South Korea face questions, criticism about North
SEOUL, July 6 (Reuters) South Korea's parliament called a senior intelligence official and three ministers to testify on Thursday about Seoul's response to the North's missile launches, which has been criticised for being too soft on Pyongyang.
South Korea has been reluctant to tie the massive assistance it gives the North to Pyongyang's behaviour, saying its aid is not tied to international efforts to end the North's nuclear arms ambitions.
The defence minister testified before a closed-door meeting of parliament's defence committee, the unification and foreign ministers addressed a separate committee and a top intelligence official spoke in private with the intelligence committee.
They are likely to face pressure from both sides of the aisle to take substantive actions to punish the North for the launch of seven missiles, including the possible suspension of humanitarian aid to South Korea's impoverished neighbour.
Lawmakers from the ruling Uri Party, main opposition Grand National Party as well as major newspapers criticised the government of President Roh Moo-hyun for not taking a firm stance with the North to prevent the launch.
Relations between the two Koreas have warmed in recent years but Pyongyang relies on the South to supply it with food to help feed its people. It has asked for 500,000 tonnes of rice from the South this year, but Seoul has not responded to the request.
''We must realise that our aid to the North has been carried out not under the spirit of cooperation between the two Koreas, but under a hostage situation as the North wielded its nuclear weapons,'' the opposition Grand National Party's interim leader, Kim Young-sun, said late on Wednesday.

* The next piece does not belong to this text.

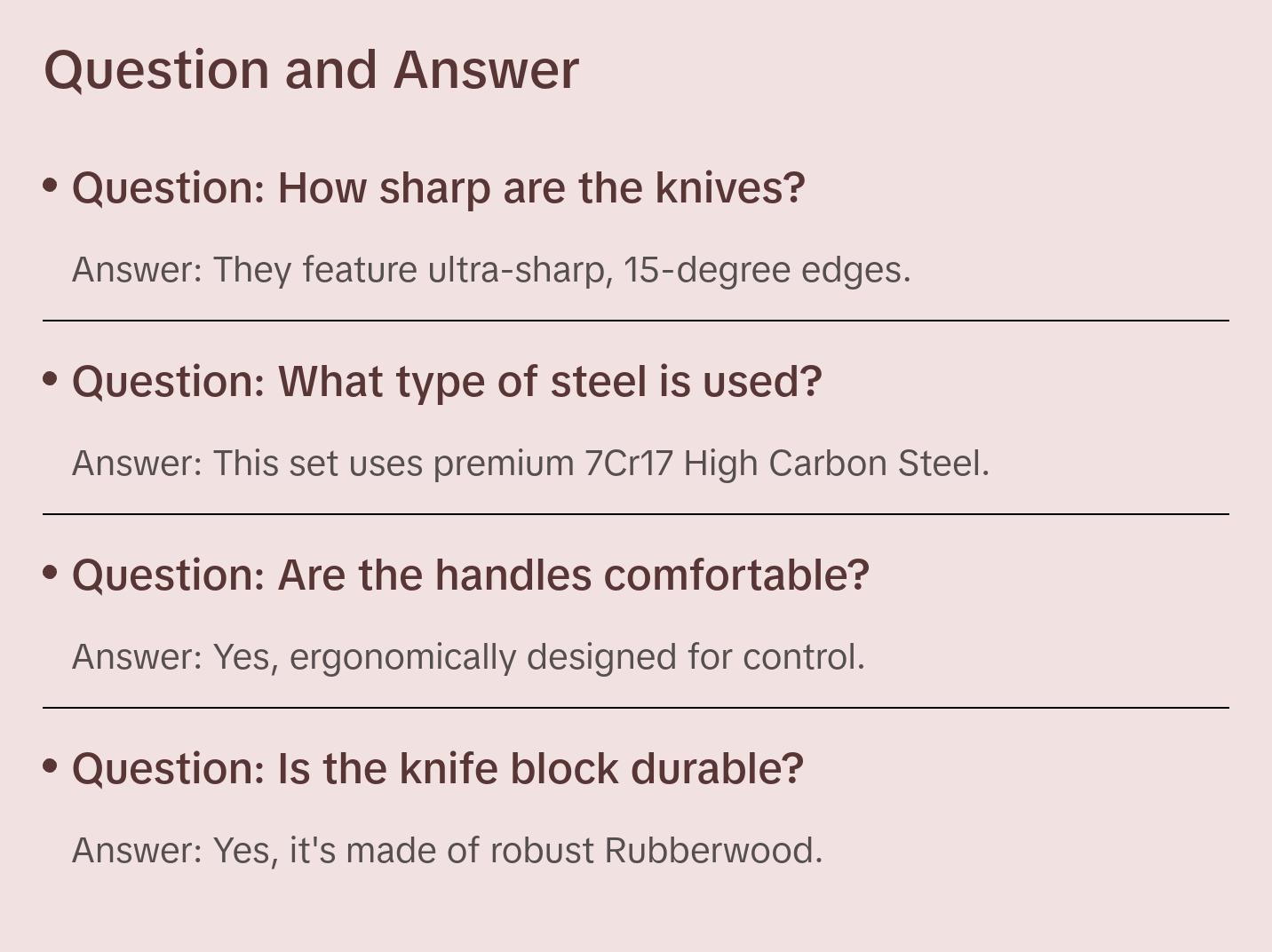This screenshot has width=1272, height=952.
Task: Click the bullet beside the steel type question
Action: (x=51, y=378)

South Korea's biggest newspapers also called on the government to show the North that ties could not be the same after the launch.
''Now our national security is in danger because the government knows neither its counterpart nor itself,'' the Chosun Ilbo said in an editorial on Thursday.
South Korean officials said after the launch that ties had been strained and aid may have to be reconsidered.
''North Korea has crossed a line. It needs to be prepared to pay the price for placing the Korean peninsula in danger,'' the JoongAng Ilbo newspaper said in an editorial as it asked Seoul to reconsider providing food and farm aid to the North.